Cette page est seulement disponible en Anglais.

Population dynamics and inclusive growth are essential factors in determining the social and economic well-being of economies. Understanding how demographic trends intersect with policies aimed at fostering inclusiveness provides valuable insights into an economy's development potential. This collection of thematic insights focuses on key areas where population and inclusiveness intersect.

Dependency ratios are highest in Africa

Dependency ratio, percentage, 2025

UN Trade and Development, UNCTADstat.

In 2025, for every 100 persons of working age in the world there were 53 children or older persons. Extraordinarily high child dependency in many African economies means that they are near the top of the ranking of economies by total dependency ratio. In Africa as a whole, the child dependency ratio alone was 67 per 100 working-age persons. Afghanistan and Yemen both had dependency ratios over 75 largely due to high child dependency ratios. Monaco, the Holy See and Japan have relatively high total dependency ratios driven by old-age dependency.

By contrast, the lowest dependency ratios were found among economies in the Gulf region. Qatar, the United Arab Emirates, Kuwait and Bahrain had both low child and old-age dependency ratios, resulting in total dependency ratios under 30.

Data updated on 21 mai 2026

Children’s share in world population continues to decline

World population by age group, percentage

UN Trade and Development, UNCTADstat.

The figures from 2025 to 2050 are based on the medium fertility variant projection.

Globally, 65% of the population were of working age in 2025. Fifty years ago, the corresponding number was 57%. Notably, the proportion of children has decreased from 37% in 1975 to 25%, while the proportion of older persons has increased from 5.5% to 10%. Persons aged 65 years or over are projected to account for 16% of the global population by 2050.

Data updated on 21 mai 2026

Developed economies’ population keeps ageing

Population pyramids, percentage, 2025

UN Trade and Development, UNCTADstat.

The age structure in developing economies is pyramid-shaped, with each older age group smaller than the preceding younger age group.
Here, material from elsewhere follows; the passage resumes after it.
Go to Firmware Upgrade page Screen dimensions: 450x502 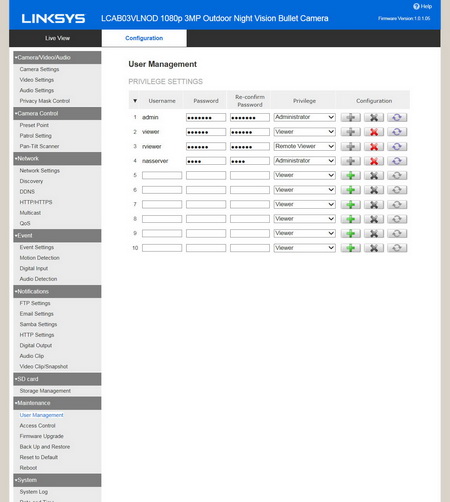(x=41, y=436)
By contrast, in developed economies, the largest age groups are 35 to 69 years old. Even in developed economies, the very youngest cohorts are smaller than the cohorts immediately above them. 
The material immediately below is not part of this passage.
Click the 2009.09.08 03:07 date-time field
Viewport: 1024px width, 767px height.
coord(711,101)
Despite these differences in age structure, both developing and developed economies have more boys than girls, while the balance reverses with women outnumbering men among people aged 50 to 54 and in older age groups

Data updated on 21 mai 2026

Dependency ratio set to decrease in Africa by 2050

Dependency ratio by age structure, percentage

UN Trade and Development, UNCTADstat.

In most economies, the age structure has followed a trajectory over time where the total dependency ratio first decreases, due to shrinking proportions of children, and later increases, as larger age cohorts reach an age over 64.

In most regions of the world, the bulk of the dependency ratio decrease has already taken place. Further decreases in the child dependency ratio are projected to be more than offset by a rising old-age dependency ratio. In Africa, however, the decline of the dependency ratio is expected to continue to 2050 and beyond. By then, the indicator is projected to fall to 58% from 74% in 2025. In developed economies, the total dependency ratio is already increasing and is projected to reach 72% by 2050.

Data updated on 21 mai 2026

Metadonnées

The term “persons of working age” refers to persons aged from 15 to 64 years. The term “children” refers to persons under the age of 15. The term “older persons” refers to persons over the age of 64. 

The dependency ratio is defined as the number of children and older persons per hundred persons of working age. It can be expressed as the sum of the child dependency ratio and the old-age dependency ratio. 

The child dependency ratio is defined as the number of children per hundred persons of working age. The old-age dependency ratio is defined as the number of older persons per hundred persons of working age.